Multiprocessing

Hi, It does not appear that we can use multiprocessing in our final submissions, perhaps you could shed some light on this. For example, in the Pandemic Centralized Code Submission it is stated:

"
Your submission should be a zip archive named with the extension .zip (e.g., submission.zip). The root level of the archive must contain a solution_centralized.py module that contains the following named functions:

  • fit: A function that fits your model on the training data and writes your model to disk
  • predict: A function that loads your model and performs inference on the test data

When you make a submission, this will kick off a containerized evaluation job. This job will run a Python main_centralized_train.py script which will import your fit function and call it with the appropriate training data access and filesystem access.
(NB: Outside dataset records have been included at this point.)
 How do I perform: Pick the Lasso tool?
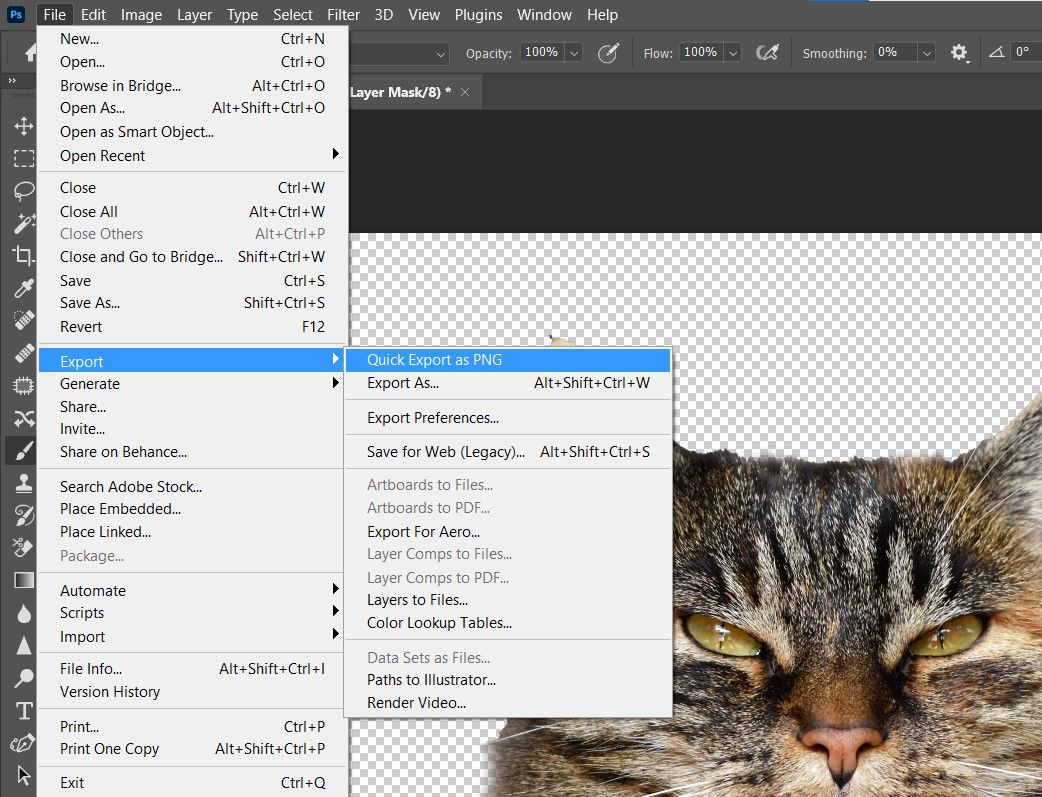[x=23, y=191]
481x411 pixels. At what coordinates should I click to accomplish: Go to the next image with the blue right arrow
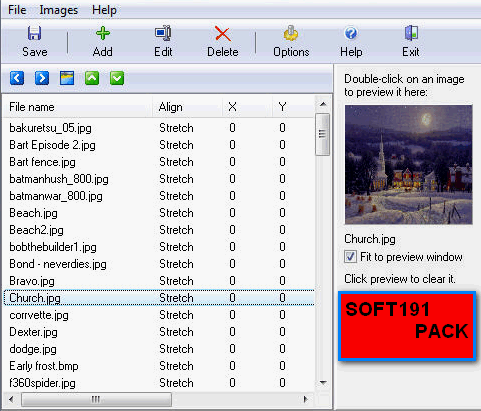tap(42, 78)
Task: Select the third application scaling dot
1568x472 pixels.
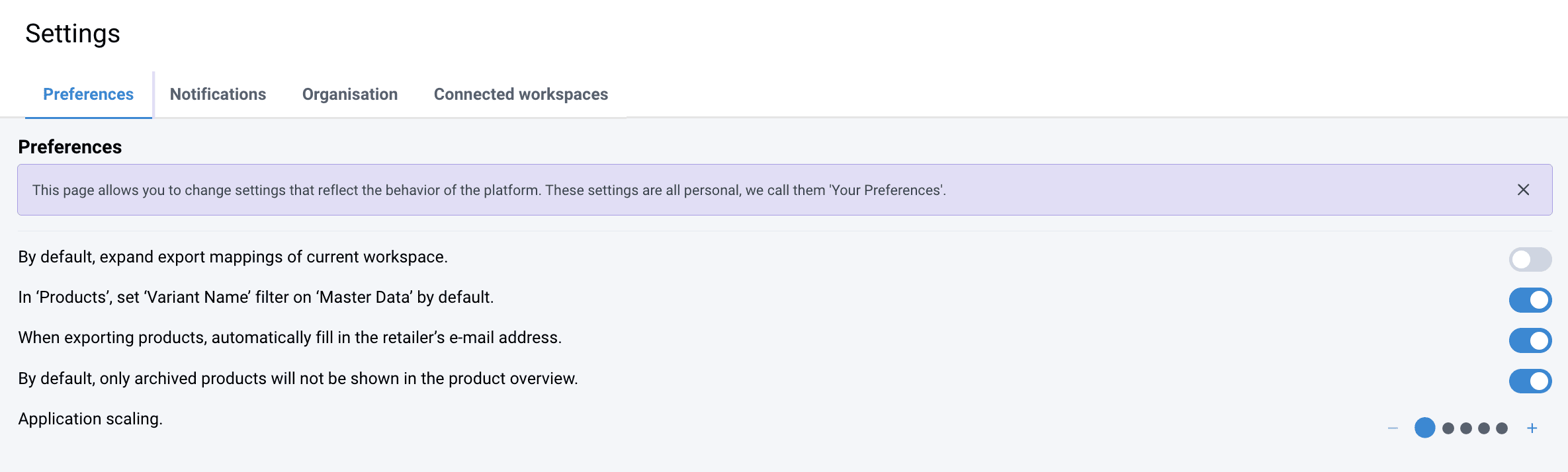Action: click(x=1466, y=428)
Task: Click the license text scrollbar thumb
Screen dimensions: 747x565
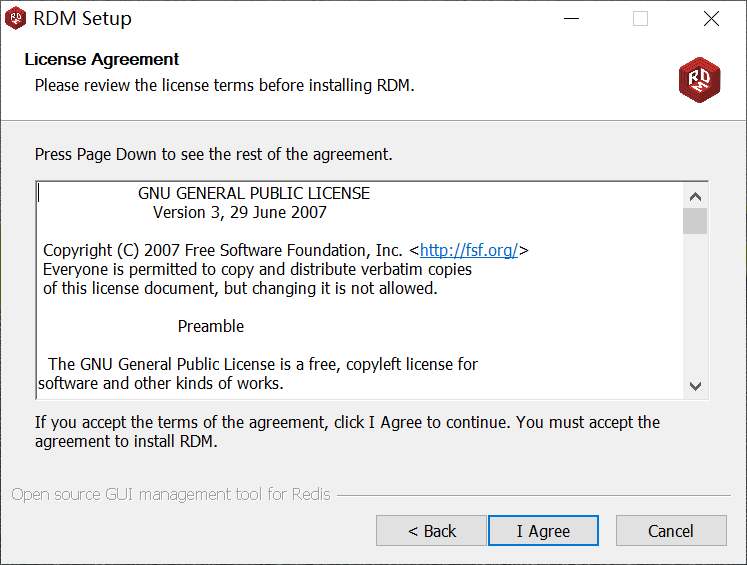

Then, the job will run a Python main_centralized_test.pyscript which will import your predict function with the appropriate test data access and filesystem access.
"

By importing our solution_centralized.py script I don’t believe we can initiate multiprocessing as the parent process needs to called from a command line (initiated from if name == “main”: ). In your baseline solution you call a shell (e.g. logistic_regression.sh) which executes several scripts from the command line and also makes use of storage to store processed training and test data. It appears we will not have access to executing scripts directly from a command line or access to storage (other than for the model)? Am I interpreting this correctly? The use of multiprocessing and storage can greatly increase the speed of both fit and predict functions.

Hi @jimking100,

You are correct that there are some differences between the submission specifications (you must provide a fit method in Python) and the entrypoint command for the UVA-BII-provided centralized baseline (a shell script). However, the submission specifications should not be limiting you from doing multiprocessing, or even calling shell scripts, in general.
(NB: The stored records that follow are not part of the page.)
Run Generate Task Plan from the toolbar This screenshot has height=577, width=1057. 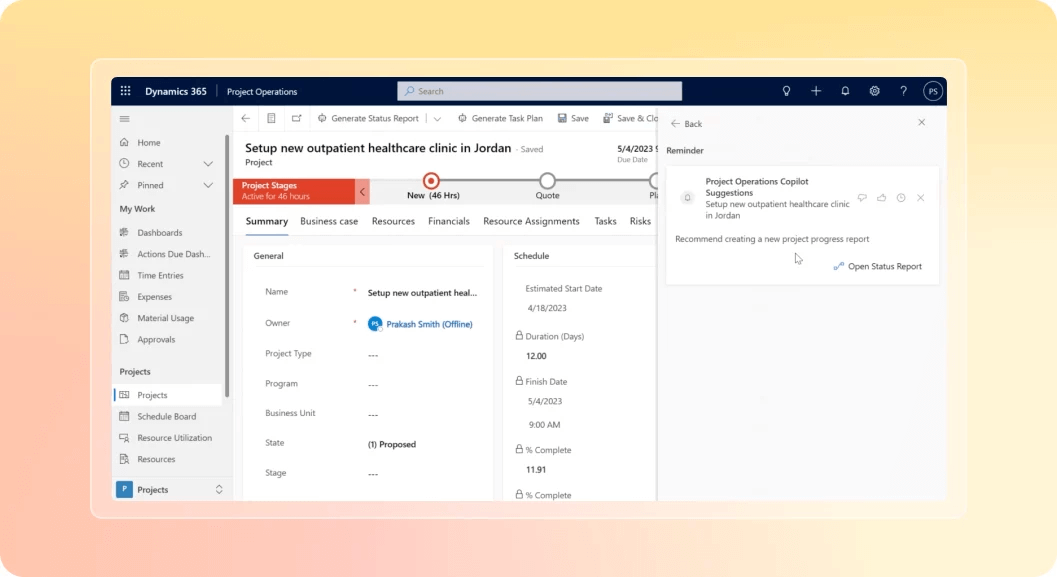[500, 117]
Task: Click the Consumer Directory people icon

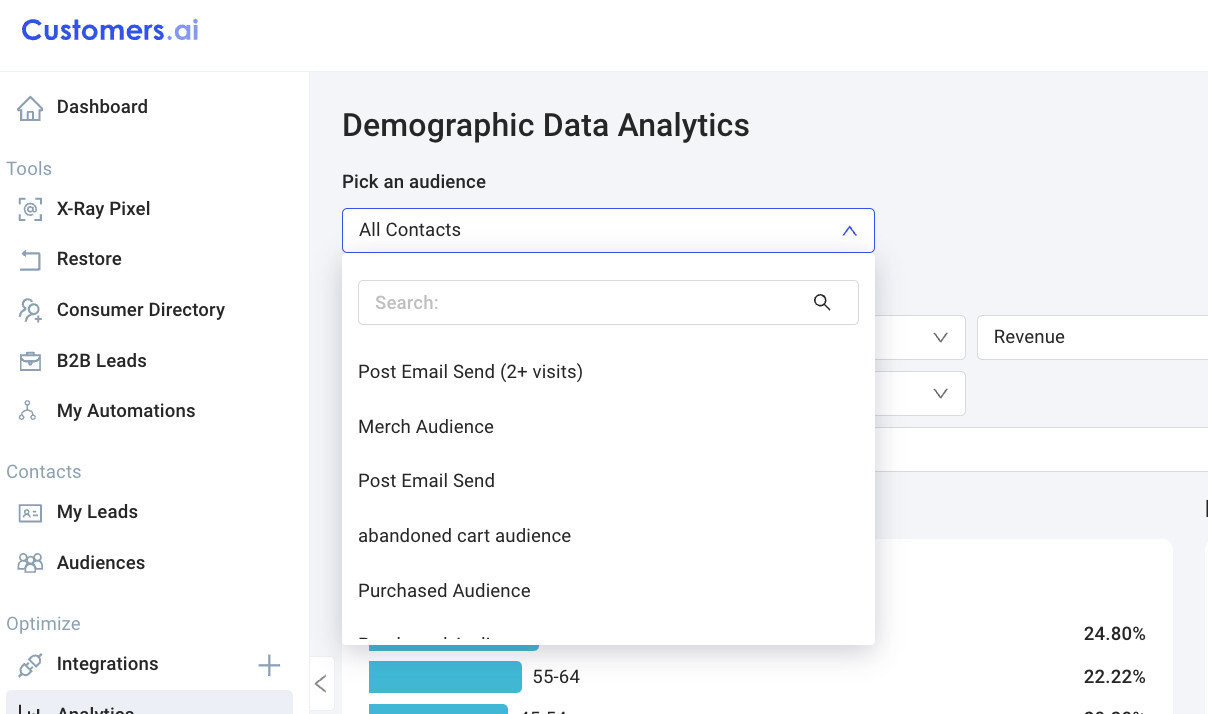Action: 30,310
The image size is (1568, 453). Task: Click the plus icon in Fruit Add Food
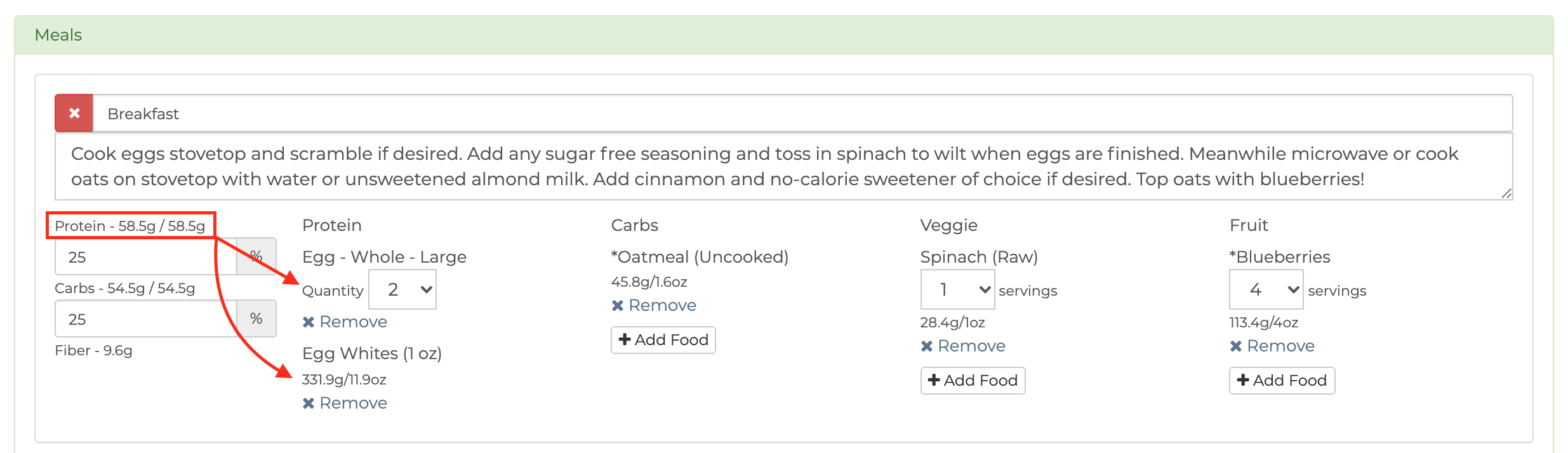click(1243, 380)
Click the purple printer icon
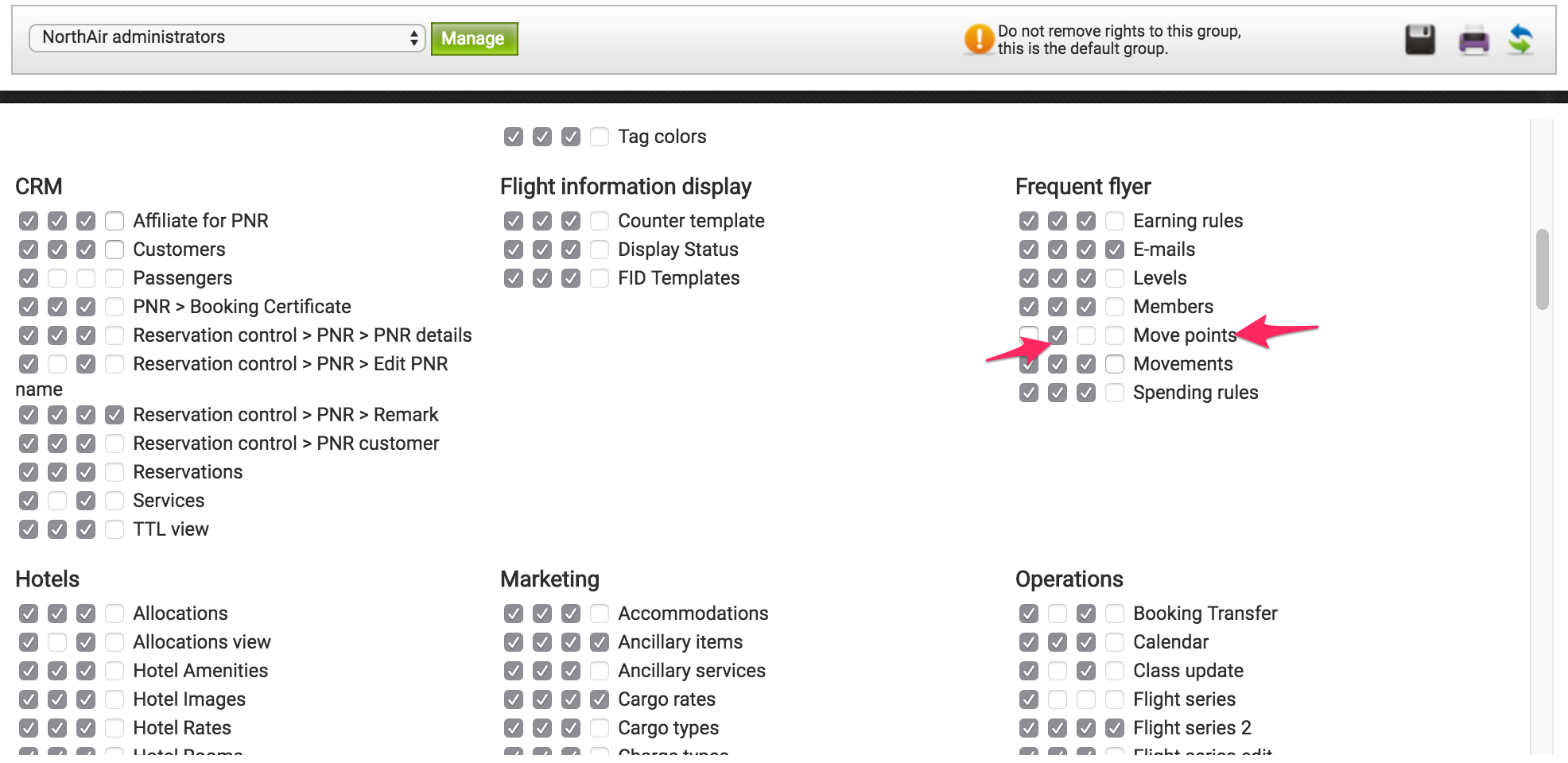The width and height of the screenshot is (1568, 763). point(1473,39)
You should be able to use either the multiprocessing or concurrert.futures standard libraries for multiprocessing or multithreading within Python. Additionally, whatever multiprocessing support is built into third-party libraries should also work.

If needed, you can also run shell commands using the subprocess standard library.

With respect to storage, you are provided a directory within which you can stash whatever you want. At a minimum, you will need to write out your trained model so that the predict function can read it in later for test-time inference.

I hope that helps.

Hi,
Yes, this is very helpful, so we are free to use the model directory to store data other than our model. Are there any limits on the amount of disk space?
Thanks

There are not currently any limits on disk space we expect teams to reach under reasonable usage.